> **What this task involves**: Please turn the entries into a Markdown table with columns named "Row" and "Text", one numbered row per line and blank lines left out. Begin at the line that contains "coordinates (827, 59)." and stop after the line that contains "The height and width of the screenshot is (900, 1440).".

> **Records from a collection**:
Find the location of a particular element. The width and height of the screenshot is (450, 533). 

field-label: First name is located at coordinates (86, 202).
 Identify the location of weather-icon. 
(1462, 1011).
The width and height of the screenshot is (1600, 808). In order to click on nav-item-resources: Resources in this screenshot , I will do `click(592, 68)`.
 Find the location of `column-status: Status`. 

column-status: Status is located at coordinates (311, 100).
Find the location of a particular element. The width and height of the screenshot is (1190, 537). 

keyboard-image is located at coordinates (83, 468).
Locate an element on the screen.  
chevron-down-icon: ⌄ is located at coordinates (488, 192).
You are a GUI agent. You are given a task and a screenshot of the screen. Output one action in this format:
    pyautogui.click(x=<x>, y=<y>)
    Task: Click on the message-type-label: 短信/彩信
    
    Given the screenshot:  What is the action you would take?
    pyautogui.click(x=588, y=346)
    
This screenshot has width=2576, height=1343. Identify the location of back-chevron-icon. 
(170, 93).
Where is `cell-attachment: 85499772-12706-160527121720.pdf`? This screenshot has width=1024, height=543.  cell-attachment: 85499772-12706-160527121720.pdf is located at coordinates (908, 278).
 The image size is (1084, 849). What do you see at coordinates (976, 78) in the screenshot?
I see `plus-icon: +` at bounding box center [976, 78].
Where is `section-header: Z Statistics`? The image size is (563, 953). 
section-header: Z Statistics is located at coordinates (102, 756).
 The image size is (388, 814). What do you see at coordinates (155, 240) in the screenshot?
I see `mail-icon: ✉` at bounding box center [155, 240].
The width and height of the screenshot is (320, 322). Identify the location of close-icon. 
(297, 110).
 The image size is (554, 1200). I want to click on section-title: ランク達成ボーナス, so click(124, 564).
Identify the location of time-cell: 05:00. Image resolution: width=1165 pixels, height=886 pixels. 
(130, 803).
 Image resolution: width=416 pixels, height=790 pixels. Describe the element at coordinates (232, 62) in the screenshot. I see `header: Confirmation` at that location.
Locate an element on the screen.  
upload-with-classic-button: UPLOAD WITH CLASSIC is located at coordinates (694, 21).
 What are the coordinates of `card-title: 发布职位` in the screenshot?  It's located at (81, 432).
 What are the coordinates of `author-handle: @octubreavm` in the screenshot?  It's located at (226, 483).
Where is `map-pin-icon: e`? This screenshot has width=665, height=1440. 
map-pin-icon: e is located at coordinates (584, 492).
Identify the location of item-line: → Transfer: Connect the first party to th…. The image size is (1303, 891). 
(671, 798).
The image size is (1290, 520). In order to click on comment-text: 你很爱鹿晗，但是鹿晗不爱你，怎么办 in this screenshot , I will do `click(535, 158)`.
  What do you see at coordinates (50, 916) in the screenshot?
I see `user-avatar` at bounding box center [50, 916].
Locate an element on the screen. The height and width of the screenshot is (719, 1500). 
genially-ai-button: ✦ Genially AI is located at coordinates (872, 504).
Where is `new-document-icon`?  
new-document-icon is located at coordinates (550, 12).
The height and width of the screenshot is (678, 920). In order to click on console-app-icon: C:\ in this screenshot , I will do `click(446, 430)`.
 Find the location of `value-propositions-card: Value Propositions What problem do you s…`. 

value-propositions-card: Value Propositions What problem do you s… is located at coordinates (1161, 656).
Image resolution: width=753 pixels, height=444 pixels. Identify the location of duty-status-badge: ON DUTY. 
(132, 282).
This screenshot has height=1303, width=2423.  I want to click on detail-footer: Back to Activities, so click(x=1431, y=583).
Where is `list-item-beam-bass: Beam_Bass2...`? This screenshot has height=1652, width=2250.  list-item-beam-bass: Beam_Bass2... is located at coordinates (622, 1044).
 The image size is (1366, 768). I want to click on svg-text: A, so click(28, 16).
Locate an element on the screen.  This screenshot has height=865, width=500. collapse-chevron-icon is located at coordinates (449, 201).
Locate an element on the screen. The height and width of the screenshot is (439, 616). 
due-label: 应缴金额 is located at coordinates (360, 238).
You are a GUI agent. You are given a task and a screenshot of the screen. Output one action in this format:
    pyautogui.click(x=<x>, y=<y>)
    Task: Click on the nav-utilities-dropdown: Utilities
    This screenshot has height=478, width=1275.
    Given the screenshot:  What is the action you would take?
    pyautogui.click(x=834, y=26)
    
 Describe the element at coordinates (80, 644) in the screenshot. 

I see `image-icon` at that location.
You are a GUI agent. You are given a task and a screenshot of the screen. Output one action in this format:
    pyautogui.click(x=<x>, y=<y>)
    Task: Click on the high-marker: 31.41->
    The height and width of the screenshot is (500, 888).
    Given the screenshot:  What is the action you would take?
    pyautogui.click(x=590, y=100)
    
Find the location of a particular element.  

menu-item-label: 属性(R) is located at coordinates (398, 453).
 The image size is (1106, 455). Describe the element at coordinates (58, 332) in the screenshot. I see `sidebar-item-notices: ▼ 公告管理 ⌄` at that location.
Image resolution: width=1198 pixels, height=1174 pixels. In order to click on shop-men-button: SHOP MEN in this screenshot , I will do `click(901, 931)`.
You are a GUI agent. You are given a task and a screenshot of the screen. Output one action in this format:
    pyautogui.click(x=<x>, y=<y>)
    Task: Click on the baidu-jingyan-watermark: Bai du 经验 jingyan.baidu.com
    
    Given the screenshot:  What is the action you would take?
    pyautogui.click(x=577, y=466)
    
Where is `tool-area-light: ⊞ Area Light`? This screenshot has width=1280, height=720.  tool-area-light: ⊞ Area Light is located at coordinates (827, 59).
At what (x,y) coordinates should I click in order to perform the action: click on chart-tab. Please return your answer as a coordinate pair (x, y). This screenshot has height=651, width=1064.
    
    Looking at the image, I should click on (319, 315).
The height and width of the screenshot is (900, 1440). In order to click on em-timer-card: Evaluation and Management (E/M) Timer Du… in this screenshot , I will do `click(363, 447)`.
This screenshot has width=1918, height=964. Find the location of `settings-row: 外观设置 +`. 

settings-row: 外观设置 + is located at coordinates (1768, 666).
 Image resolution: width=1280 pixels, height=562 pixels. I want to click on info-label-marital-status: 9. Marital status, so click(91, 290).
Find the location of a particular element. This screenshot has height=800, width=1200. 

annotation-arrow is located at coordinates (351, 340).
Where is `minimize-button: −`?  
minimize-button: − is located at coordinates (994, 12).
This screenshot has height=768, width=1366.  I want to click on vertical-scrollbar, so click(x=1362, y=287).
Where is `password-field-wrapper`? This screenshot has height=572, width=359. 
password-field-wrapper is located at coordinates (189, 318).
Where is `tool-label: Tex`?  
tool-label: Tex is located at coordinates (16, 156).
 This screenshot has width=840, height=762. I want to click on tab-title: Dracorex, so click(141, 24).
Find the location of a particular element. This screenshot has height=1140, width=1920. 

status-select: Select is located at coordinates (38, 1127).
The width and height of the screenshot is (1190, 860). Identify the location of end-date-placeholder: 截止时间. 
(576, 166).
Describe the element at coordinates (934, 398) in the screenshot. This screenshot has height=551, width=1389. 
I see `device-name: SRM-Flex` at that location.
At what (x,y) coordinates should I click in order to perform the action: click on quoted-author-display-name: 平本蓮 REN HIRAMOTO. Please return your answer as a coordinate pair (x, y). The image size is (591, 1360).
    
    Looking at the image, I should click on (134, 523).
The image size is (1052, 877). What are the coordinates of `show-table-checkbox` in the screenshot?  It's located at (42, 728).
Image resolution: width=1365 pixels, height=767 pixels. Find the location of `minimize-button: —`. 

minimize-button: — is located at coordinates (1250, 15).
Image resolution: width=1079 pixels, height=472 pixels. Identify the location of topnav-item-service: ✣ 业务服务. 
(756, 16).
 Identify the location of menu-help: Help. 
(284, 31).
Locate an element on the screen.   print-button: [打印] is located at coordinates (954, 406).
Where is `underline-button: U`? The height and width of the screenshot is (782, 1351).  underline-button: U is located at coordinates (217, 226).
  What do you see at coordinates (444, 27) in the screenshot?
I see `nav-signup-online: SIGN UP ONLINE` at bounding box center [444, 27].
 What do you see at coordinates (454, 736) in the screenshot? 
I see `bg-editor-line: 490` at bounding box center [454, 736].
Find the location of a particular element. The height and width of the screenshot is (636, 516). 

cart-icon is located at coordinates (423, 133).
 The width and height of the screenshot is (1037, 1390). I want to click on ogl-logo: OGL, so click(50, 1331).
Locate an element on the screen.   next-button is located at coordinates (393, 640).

> **Solution for this exercise**:
| Row | Text |
|---|---|
| 1 | Where is `tool-area-light: ⊞ Area Light`? This screenshot has width=1280, height=720.  tool-area-light: ⊞ Area Light is located at coordinates (827, 59). |
| 2 | At what (x,y) coordinates should I click in order to perform the action: click on chart-tab. Please return your answer as a coordinate pair (x, y). This screenshot has height=651, width=1064. |
| 3 |     Looking at the image, I should click on (319, 315). |
| 4 | The height and width of the screenshot is (900, 1440). In order to click on em-timer-card: Evaluation and Management (E/M) Timer Du… in this screenshot , I will do `click(363, 447)`. |